Most of all, what shines through is the true extent of one woman’s courage. After all, Diana was closely watched by her royal minders – she could hardly stroll into the BBC and start dropping truth bombs. The documentary unearths the long weeks of covert groundwork on her part, while fleshing out the many pressures on her to stay silent. Even as late as 1995, talking about depression, or bulimia, or your crumbling marriage just wasn’t done – and Diana did it all. By the end of the film, it’s hard not to see the shocking interview as her triumph.
The recent revelations about Bashmir’s underhand tactics suggest, of course, that this isn’t the whole truth. The biggest hole in this well-woven documentary is those phony bank statements, which were uncovered by the Mail back in 1996 but swept under the rug by the BBC. Chris Blackhurst, ex-editor of The Independent, hints at suspicions that things weren’t ‘quite what they seemed’, but the documentary otherwise skates over this – understandably, since it was produced before the revelations resurfaced this May.
This leaves us with the uneasy question of how to square Diana’s apparent empowerment with her deception. Statements by the royal family, unsurprisingly, have already urged that her life-changing interview “holds no legitimacy and should never be aired again”.

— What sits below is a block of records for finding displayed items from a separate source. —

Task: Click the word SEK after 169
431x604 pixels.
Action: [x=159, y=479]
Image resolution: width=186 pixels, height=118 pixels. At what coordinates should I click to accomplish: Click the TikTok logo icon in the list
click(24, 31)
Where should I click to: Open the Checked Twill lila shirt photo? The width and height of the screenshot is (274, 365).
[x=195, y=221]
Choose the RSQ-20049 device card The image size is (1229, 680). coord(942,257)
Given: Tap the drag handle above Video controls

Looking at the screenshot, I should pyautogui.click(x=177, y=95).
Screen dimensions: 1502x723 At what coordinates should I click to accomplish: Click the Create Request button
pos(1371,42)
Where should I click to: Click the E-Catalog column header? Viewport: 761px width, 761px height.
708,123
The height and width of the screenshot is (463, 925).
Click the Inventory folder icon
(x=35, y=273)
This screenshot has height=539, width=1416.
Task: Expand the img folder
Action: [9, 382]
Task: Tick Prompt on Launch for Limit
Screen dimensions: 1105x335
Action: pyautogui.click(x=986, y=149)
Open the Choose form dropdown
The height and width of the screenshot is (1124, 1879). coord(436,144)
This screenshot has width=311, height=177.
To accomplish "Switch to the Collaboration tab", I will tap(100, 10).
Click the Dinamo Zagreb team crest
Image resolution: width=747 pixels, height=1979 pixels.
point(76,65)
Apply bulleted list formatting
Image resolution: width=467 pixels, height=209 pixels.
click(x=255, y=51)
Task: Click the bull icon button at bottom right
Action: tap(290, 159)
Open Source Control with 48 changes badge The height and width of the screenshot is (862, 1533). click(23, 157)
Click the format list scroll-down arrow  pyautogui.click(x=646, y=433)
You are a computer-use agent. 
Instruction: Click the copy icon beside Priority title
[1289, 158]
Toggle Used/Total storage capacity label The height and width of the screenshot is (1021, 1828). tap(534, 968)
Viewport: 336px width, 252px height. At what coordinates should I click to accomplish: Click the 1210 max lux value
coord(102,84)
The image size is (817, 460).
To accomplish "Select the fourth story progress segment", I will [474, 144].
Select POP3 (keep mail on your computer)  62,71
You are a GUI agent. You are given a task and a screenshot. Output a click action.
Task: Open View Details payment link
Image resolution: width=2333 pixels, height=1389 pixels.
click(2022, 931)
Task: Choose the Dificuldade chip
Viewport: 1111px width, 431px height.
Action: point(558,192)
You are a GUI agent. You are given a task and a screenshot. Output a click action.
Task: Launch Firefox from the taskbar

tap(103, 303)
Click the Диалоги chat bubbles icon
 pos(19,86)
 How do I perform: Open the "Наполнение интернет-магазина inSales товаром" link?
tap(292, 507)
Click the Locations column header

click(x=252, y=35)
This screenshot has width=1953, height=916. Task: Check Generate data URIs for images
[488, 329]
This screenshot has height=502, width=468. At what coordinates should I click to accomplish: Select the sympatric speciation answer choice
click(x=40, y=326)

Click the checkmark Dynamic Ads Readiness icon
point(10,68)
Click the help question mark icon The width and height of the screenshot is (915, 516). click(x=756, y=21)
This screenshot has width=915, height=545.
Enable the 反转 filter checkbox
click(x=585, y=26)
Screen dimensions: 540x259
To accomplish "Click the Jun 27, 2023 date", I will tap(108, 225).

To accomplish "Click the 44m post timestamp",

Watch this film, though, and you’ll find it tough to dismiss her interview so easily. Delving beyond the hatching of the plot, the documentary poignantly underscores the human impact of Diana’s boldness. Because she spoke up, millions of women with post-natal depression, and the many others trapped in unhappy marriages then and since, have felt a little less alone. However you read her iconic tell-all, its power is undeniable – after all, we’re still talking about it today.
Diana: The Interview That Shocked The World is now available for streaming on iwonder.